→ Task to carry out
Take from the data every line in which the word "dropdown" is found.

= Beginning of Section =

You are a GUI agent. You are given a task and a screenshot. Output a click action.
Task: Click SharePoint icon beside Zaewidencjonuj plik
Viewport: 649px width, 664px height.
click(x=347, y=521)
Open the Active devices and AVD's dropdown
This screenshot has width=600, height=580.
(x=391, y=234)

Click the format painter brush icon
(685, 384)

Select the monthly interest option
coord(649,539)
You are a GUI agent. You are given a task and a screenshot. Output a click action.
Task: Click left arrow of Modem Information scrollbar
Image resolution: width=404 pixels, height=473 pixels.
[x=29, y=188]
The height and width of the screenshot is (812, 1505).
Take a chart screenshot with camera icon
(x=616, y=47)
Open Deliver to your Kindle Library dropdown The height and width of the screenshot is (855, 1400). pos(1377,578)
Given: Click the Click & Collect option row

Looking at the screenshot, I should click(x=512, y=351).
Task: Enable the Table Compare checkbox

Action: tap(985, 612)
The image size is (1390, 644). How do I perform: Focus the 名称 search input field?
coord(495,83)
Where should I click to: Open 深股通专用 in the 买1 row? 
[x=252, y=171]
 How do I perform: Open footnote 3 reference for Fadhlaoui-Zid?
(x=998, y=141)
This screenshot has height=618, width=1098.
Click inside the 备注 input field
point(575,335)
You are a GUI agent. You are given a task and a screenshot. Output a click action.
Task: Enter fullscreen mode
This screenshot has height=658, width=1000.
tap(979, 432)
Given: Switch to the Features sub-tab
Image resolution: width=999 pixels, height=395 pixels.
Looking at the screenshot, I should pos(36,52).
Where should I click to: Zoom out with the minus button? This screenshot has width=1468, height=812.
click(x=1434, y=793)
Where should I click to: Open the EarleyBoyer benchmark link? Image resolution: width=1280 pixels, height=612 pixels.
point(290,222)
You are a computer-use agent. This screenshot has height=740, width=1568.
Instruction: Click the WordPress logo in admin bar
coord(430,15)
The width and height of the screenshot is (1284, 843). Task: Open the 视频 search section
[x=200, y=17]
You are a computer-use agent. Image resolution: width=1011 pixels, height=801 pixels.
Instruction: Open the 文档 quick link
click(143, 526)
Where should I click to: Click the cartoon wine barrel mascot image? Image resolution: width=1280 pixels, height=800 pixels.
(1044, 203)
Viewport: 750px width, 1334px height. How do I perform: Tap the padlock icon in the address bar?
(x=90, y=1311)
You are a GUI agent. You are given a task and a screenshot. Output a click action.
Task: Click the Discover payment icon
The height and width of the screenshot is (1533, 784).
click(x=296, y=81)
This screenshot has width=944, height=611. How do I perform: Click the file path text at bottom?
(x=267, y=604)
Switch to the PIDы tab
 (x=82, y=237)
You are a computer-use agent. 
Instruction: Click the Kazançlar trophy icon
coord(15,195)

= End of Section =

→ Task result
Open the Active devices and AVD's dropdown
Open Deliver to your Kindle Library dropdown The height and width of the screenshot is (855, 1400). pos(1377,578)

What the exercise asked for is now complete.